START Task data

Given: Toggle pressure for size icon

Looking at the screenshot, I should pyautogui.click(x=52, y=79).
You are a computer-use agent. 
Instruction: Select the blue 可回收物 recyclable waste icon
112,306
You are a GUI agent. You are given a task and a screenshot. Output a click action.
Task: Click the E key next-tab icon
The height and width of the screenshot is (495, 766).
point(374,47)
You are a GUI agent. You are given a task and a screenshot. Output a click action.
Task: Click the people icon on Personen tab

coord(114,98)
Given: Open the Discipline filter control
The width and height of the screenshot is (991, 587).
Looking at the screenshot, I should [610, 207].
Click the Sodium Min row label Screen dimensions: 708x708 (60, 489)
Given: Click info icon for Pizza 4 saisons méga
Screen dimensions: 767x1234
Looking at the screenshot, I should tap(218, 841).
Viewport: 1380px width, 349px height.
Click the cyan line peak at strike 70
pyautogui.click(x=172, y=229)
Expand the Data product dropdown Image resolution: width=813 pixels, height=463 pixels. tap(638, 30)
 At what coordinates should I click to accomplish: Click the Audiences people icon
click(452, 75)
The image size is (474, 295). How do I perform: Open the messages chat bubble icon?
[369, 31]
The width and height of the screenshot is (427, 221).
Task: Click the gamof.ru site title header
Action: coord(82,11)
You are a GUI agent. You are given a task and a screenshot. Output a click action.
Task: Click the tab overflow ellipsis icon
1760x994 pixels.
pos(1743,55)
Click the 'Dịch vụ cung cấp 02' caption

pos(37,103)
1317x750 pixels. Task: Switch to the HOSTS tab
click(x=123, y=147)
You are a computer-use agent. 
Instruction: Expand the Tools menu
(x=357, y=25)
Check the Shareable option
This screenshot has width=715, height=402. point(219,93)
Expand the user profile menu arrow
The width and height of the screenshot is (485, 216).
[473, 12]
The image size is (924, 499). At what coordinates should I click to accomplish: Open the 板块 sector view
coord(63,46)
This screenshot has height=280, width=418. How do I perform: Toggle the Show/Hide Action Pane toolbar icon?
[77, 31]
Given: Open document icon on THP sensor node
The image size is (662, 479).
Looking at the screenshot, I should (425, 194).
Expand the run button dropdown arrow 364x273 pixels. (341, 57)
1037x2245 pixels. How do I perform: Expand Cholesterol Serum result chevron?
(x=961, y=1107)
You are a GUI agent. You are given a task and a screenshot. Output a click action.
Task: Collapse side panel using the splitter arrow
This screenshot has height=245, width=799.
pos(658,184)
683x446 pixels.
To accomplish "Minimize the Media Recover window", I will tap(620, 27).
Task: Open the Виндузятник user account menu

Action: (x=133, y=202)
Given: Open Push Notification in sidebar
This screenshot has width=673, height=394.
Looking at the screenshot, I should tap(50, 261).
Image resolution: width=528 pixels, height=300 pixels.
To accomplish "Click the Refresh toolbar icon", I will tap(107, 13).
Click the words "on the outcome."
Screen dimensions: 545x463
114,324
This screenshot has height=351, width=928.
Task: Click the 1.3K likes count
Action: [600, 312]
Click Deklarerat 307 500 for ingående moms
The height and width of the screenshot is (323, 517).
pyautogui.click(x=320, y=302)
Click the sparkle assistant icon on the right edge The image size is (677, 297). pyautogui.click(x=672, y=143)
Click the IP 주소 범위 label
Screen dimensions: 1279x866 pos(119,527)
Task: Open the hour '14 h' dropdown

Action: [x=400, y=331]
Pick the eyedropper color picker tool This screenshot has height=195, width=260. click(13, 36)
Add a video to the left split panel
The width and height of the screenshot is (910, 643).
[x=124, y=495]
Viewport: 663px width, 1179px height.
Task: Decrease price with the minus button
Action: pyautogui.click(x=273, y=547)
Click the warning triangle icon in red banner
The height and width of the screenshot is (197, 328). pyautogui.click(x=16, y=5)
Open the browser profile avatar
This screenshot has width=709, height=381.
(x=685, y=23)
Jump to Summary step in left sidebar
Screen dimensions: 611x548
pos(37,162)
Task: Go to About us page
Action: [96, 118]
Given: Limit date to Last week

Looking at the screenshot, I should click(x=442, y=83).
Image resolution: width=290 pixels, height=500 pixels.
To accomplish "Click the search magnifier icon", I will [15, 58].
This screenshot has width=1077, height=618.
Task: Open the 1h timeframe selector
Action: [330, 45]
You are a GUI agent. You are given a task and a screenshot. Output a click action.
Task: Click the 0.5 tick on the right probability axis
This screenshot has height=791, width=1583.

END Task data

About this exercise:
The required output is the line containing "Click the sparkle" through the last line of the records above, each copied exactly and nothing more.

Output of the exercise:
Click the sparkle assistant icon on the right edge The image size is (677, 297). pyautogui.click(x=672, y=143)
Click the IP 주소 범위 label
Screen dimensions: 1279x866 pos(119,527)
Task: Open the hour '14 h' dropdown

Action: [x=400, y=331]
Pick the eyedropper color picker tool This screenshot has height=195, width=260. click(13, 36)
Add a video to the left split panel
The width and height of the screenshot is (910, 643).
[x=124, y=495]
Viewport: 663px width, 1179px height.
Task: Decrease price with the minus button
Action: pyautogui.click(x=273, y=547)
Click the warning triangle icon in red banner
The height and width of the screenshot is (197, 328). pyautogui.click(x=16, y=5)
Open the browser profile avatar
This screenshot has width=709, height=381.
(x=685, y=23)
Jump to Summary step in left sidebar
Screen dimensions: 611x548
pos(37,162)
Task: Go to About us page
Action: [96, 118]
Given: Limit date to Last week

Looking at the screenshot, I should click(x=442, y=83).
Image resolution: width=290 pixels, height=500 pixels.
To accomplish "Click the search magnifier icon", I will [15, 58].
This screenshot has width=1077, height=618.
Task: Open the 1h timeframe selector
Action: [330, 45]
You are a GUI agent. You are given a task and a screenshot. Output a click action.
Task: Click the 0.5 tick on the right probability axis
This screenshot has height=791, width=1583.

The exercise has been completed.